Pristimantis marahuaka
- Conservation status: Near Threatened (IUCN 3.1)

Scientific classification
- Kingdom: Animalia
- Phylum: Chordata
- Class: Amphibia
- Order: Anura
- Family: Strabomantidae
- Genus: Pristimantis
- Species: P. marahuaka
- Binomial name: Pristimantis marahuaka (Fuentes & Barrio-Amorós, 2004)
- Synonyms: Eleutherodactylus marahuaka Fuentes & Barrio-Amorós, 2004;

= Pristimantis marahuaka =

- Authority: (Fuentes & Barrio-Amorós, 2004)
- Conservation status: NT
- Synonyms: Eleutherodactylus marahuaka Fuentes & Barrio-Amorós, 2004

Species of amphibian

Pristimantis marahuaka is a species of frog in the family Strabomantidae.
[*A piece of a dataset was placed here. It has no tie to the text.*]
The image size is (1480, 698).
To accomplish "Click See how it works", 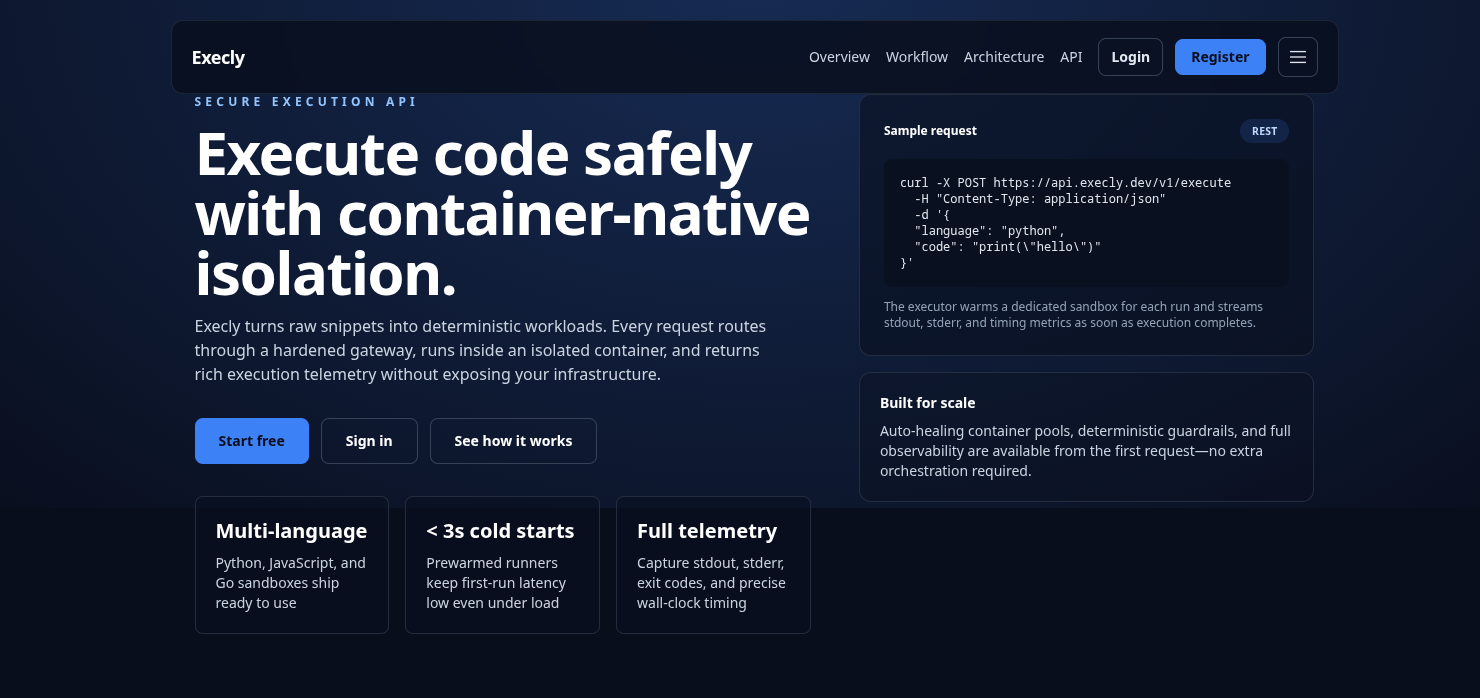I will click(513, 441).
It is endemic to the summit of Cerro Marahuaca, a tepui in central Amazonas state, Venezuela.
Its natural habitat is tepui shrubland at around 2450 m asl where it is common in the mossy bases of Heliamphora plants.

There are no direct threats to this species, but given its small range (<20 km^{2}), it is considered "near threatened" by the International Union for Conservation of Nature.